The following letter from James Warhola, Andy Warhol's nephew, appeared in The New York Times on June 8, 2003. It was in response to a review of the book which follows the letter:

June 8, 2003
Warhol's Nephew

To the Editor:
At first I was so very pleased to see a review of my new children's book, Uncle Andy's (May 18). Laura Shapiro, the reviewer, perceives the book as the fond memory that it is of our childhood visits to New York City to see our uncle Andy Warhol and his mother. Though she is very complimentary, she accuses me of shading the facts about someone I knew for almost 20 years. My grandmother did not live in a basement with a few sticks of furniture and drink Scotch all day long. I guarantee you that she had a lovely garden apartment with beautiful furniture, and she did not drink! Those comments were grossly inappropriate and out of place. Shapiro seems to have relied on an unreliable biography.

James Warhola
Tivoli, N.Y.

The review from the May 18, 2003 review in the New York Times by Laura Shapiro follows:

JAMES WARHOLA grew up in a famous family, or at least a branch of one: his uncle was Andy Warhol. As Warhola explains at the beginning of the romp described in Uncle Andy's, his father was the eldest of three Warhola brothers from Pittsburgh, and Uncle Andy was the youngest. In 1949 Uncle Andy moved to New York, where he changed his name and later became one of the originators of the movement known as Pop Art. James's father, Paul, meanwhile, got married, became a junkman and had seven children.

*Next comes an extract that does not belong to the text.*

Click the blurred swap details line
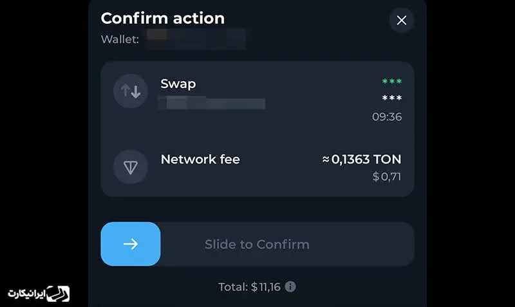This screenshot has width=515, height=307. (x=212, y=103)
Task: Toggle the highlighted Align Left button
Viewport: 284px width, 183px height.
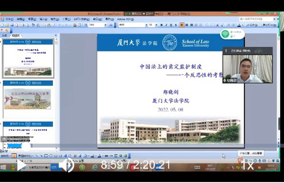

It's clear from this captivating story that James - who became an artist himself, and has illustrated several children's books - sees himself as the natural product of two environments linked by, basically, junk. His father's yard, bestrewn with old tires and washing machines, and his uncle's art, bestrewn with soup cans, both inspired him to look for art in the unlikeliest places imaginable.

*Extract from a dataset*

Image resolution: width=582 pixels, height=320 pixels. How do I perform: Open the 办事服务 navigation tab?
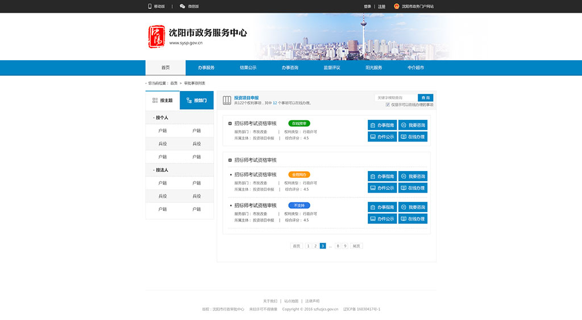(x=206, y=68)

Several times a year the Warhola family clambered into a rickety old car and drove to New York City to stay with Andy and Bubba, James's grandmother, for a few days in their big house uptown. Uncle Andy's is about one of these visits, and Warhola fixes the date as August 1962. That was the year Andy Warhol's soup cans were exhibited for the first time, and his public identity was beginning to settle in around him.

If the glamorous rising star of Pop had any objections to this sudden invasion from the country mice, it doesn't show up in Warhola's telling, though some nice nuances filter through his description of the family's arrival. ''After a long wait, the door unlatched and slowly opened. Uncle Andy peered out for a minute and then let out a long 'Ohhhhhh!' Dad always thought it was best not to phone ahead so that it would be a surprise. It certainly worked. Uncle Andy was always very, very surprised.'' The picture -- we see the back of a head with flyaway white hair, and a huge, grinning family on the sidewalk, waving and lugging sleeping bags - says the rest.

The children have a great time in the Warhol house, racing from floor to floor, hovering over Uncle Andy while he paints and once surprising him in bed before he gets his wig on. They listen to him talking about art with the important people who come by the studio, and watch him going off to parties. Warhola's witty, energetic pictures, including one of himself waking up in a room piled high with soup cartons, give a wonderful child's-eye view of a world that was clearly more entrancing than Disneyland.

Not surprisingly, he also shades the facts just a bit. According to one of Andy Warhol's biographers, Bubba wasn't exactly the classic granny depicted in the pictures here. She lived in the basement of the house, where she had a cross on the wall, a few sticks of furniture and countless Siamese cats. Apparently she spent most of the day drinking Scotch. Nor does Warhola say much about his uncle's night life, understandably enough. Of course, any enterprising child with a modem can find out a great deal more about Andy Warhol if he or she wants to. (''Where are you surfing now, dear?'' ''Art history, Mom.'' ''That's nice.'') But most will probably be very happy with Warhola's loving take on his kind, zany uncle, and the dizzying art that inspired a small boy to open his eyes and pick up a paintbrush himself.